Key tourism players in the Indonesian province have already been laying the groundwork for the eventual return of international visitors.
“We’ve been working with all parties – Bintan Resort Council, Covid-19 Task Force of Riau Island Province, Ministry of Tourism – and we’re [still] engaging our travel agents, event organisers and discussing with cruise liners in anticipation, like what Pak Vinsensius mentioned, to hopefully open internationally in September,” said Abdul Wahab, group general manager at Bintan Resort Cakrawala at the webinar.
Apart from working closely with regional and national Covid-19 task forces as well as the World Health Organization, Bintan and Batam have since the onset of the global pandemic established cleanliness and safety protocols across ferry points, land entry points, attractions and public areas.
“In preparation for post-Covid new normal, Bintan Resorts has adjusted our paradigms and introduced Bintan Resort Cares, a message that we care on cleanliness, safety and health of our guests and staff," said Wahab, stressing the destination's readiness to welcome guests again.
For instance, all capacities in cars, vans, ferries, water sporting activities and even mangrove boat rides are halved, while associates keep watch over hotel pools to ensure guests are at least 1.5 to two metres apart.
Upon boarding ferries, which now accommodate 150 pax, travellers must scan a QR code for contact tracing purposes, while “electronic updates of Covid-19 will be flashed into your handphone immediately upon arrival,” said Wahab.
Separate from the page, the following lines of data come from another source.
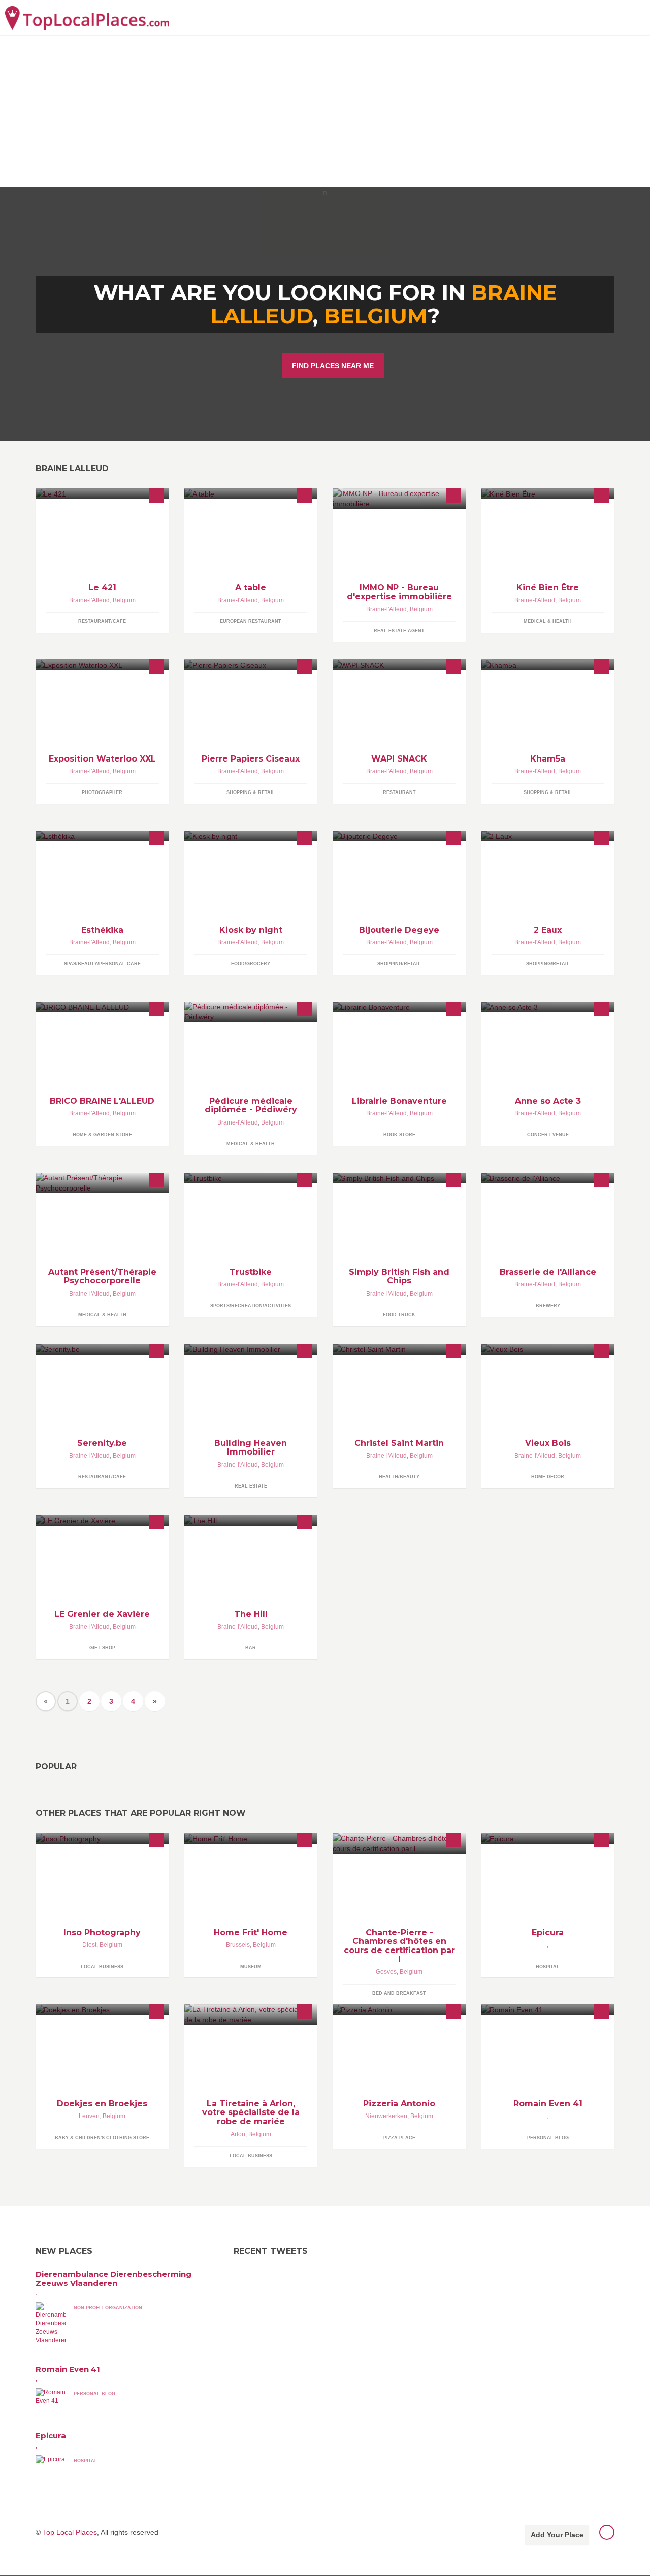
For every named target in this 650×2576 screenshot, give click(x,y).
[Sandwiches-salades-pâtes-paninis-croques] (251, 493)
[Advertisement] (325, 111)
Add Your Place (557, 2535)
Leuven (89, 2116)
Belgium (376, 316)
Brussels (238, 1944)
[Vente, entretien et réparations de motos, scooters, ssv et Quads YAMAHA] (251, 1178)
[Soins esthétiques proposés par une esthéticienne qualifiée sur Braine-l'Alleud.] (102, 836)
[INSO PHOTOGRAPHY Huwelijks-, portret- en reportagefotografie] (102, 1838)
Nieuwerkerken (386, 2116)
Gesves (386, 1971)
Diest (89, 1944)
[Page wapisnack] (399, 664)
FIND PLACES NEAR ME (333, 365)
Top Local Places (70, 2532)
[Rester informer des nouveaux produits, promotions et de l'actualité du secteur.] (548, 836)
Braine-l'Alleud (89, 600)
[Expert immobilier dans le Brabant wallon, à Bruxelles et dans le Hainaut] (399, 498)
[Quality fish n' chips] (399, 1178)
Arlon (238, 2134)
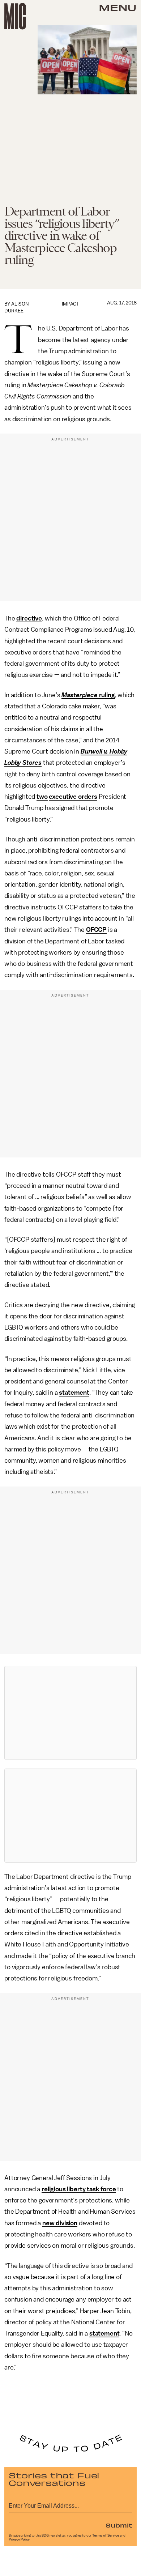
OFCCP (96, 929)
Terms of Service (105, 2535)
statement (74, 1392)
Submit (119, 2525)
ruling (106, 695)
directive (29, 618)
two (42, 796)
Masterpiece (79, 695)
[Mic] (15, 16)
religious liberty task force (79, 2189)
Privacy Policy (19, 2539)
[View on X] (70, 1713)
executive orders (73, 796)
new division (59, 2223)
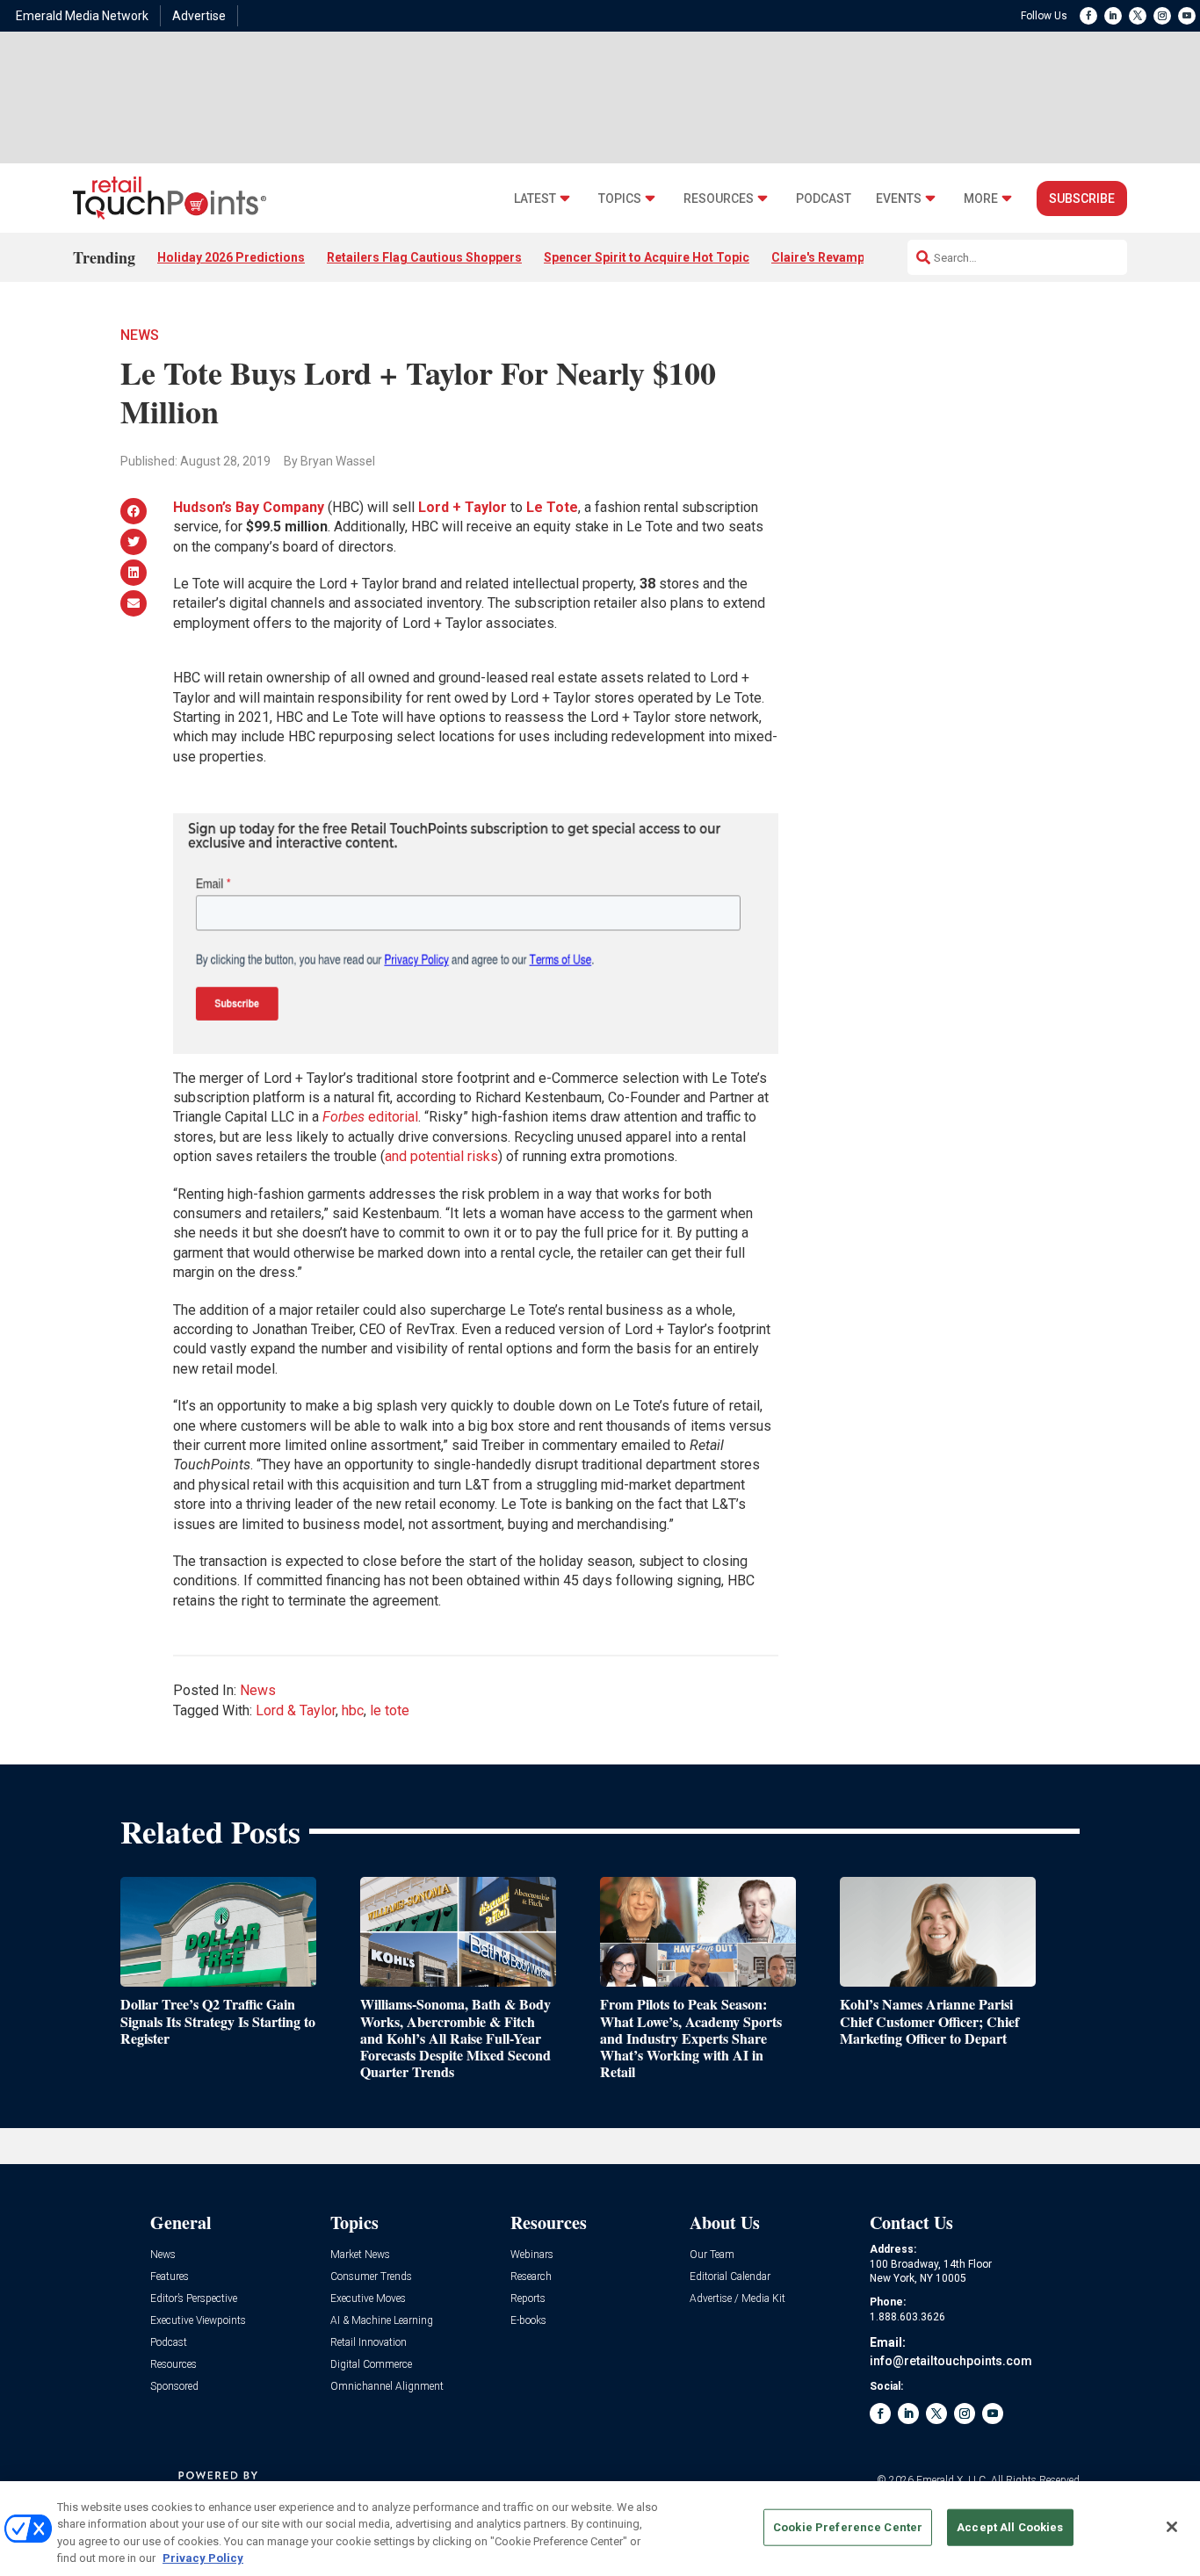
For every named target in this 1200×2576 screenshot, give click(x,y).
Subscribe (1082, 198)
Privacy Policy (203, 2558)
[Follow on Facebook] (1088, 16)
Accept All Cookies (1010, 2527)
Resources (718, 199)
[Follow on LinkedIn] (1113, 16)
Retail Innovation (368, 2343)
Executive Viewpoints (198, 2321)
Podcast (823, 199)
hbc (353, 1710)
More (981, 199)
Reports (528, 2299)
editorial (370, 1116)
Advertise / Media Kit (737, 2299)
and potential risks (441, 1156)
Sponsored (174, 2386)
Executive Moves (368, 2299)
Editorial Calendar (730, 2277)
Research (531, 2277)
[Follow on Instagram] (1162, 16)
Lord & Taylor (296, 1710)
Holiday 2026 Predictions (231, 257)
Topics (619, 199)
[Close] (1172, 2526)
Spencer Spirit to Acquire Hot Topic (646, 257)
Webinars (531, 2255)
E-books (528, 2321)
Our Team (712, 2255)
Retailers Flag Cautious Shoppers (424, 257)
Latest (535, 199)
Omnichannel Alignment (387, 2386)
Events (899, 199)
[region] (600, 2528)
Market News (360, 2255)
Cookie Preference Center (847, 2527)
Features (169, 2277)
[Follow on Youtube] (1187, 16)
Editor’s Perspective (193, 2299)
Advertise (199, 16)
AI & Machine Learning (381, 2321)
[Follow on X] (1137, 16)
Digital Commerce (371, 2364)
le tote (389, 1710)
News (139, 335)
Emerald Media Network (82, 16)
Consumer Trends (371, 2277)
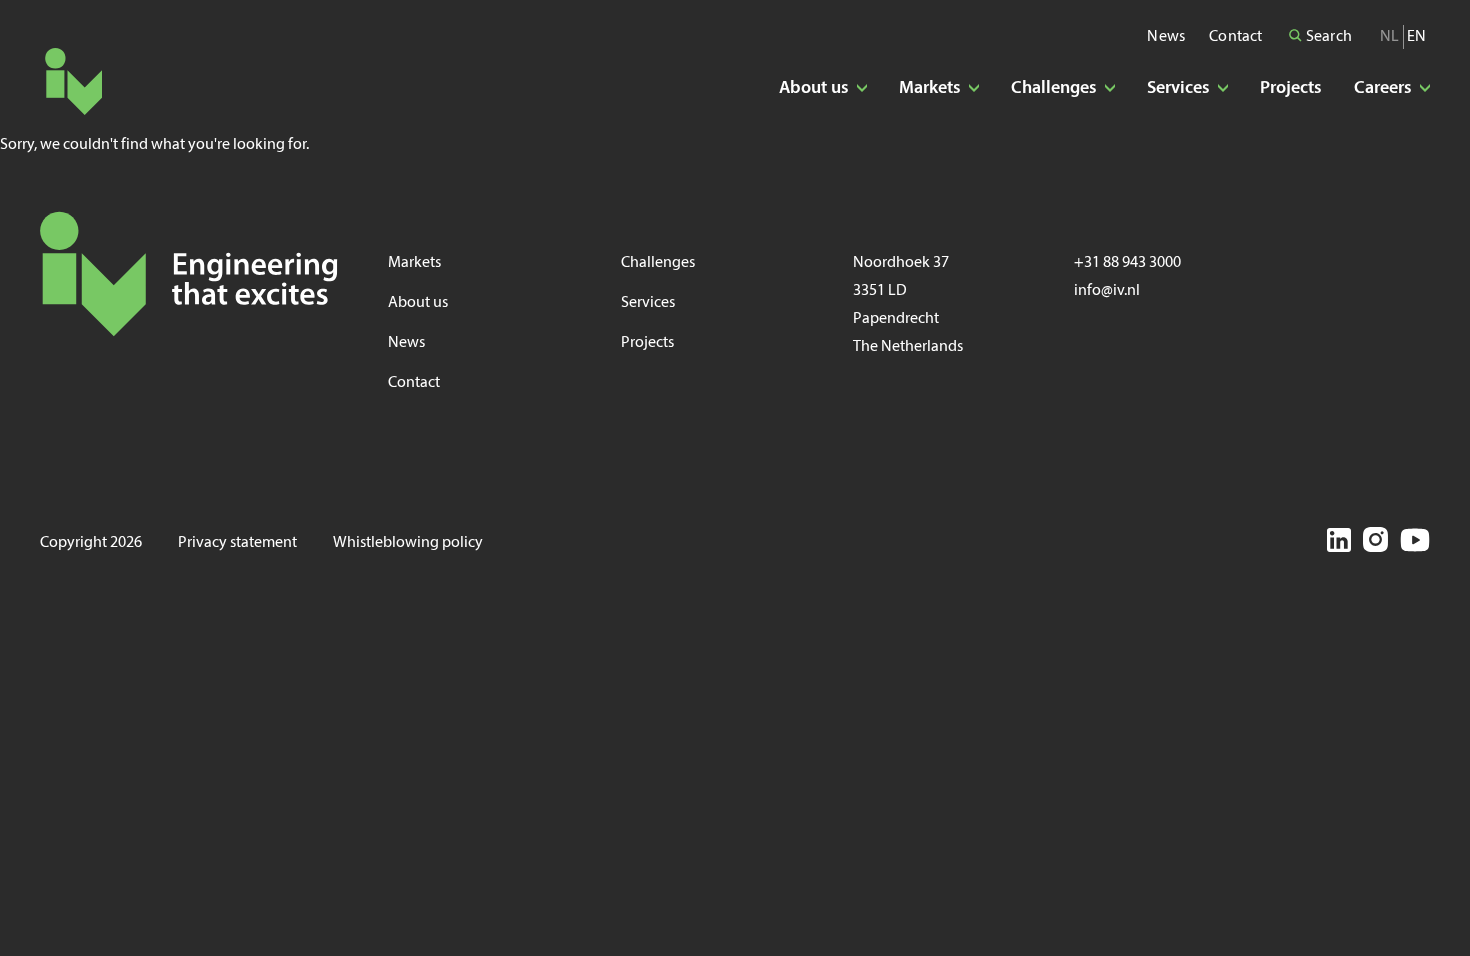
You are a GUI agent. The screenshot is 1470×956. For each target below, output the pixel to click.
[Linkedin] (1339, 543)
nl (1389, 37)
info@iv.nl (1107, 291)
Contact (1235, 37)
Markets (414, 263)
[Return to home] (73, 81)
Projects (1291, 88)
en (1416, 37)
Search (1327, 37)
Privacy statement (237, 543)
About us (418, 303)
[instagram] (1375, 543)
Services (648, 303)
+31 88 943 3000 (1127, 263)
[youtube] (1415, 543)
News (1166, 37)
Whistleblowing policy (408, 543)
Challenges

The island also has 70 rooms on standby should cases be reported, while each of the 15 hotels are also equipped with isolation rooms, managed by the quarantine department of Indonesia.
Dominic Ong, vice president of travel agency Tour East Singapore, is hopeful of promoting Bintan Island as an extended destination from Singapore for overseas clients again. “The level of service rendered [by Bintan] is equivalent to Singapore’s and we can always count on them to make sure of our guests’ safety and wellbeing," he said.
Laguna Bintan general manager Alpha Eldiansyah pointed out that flexible cancellation and postponement policies can also be a way "to assure guests and build confidence in this period".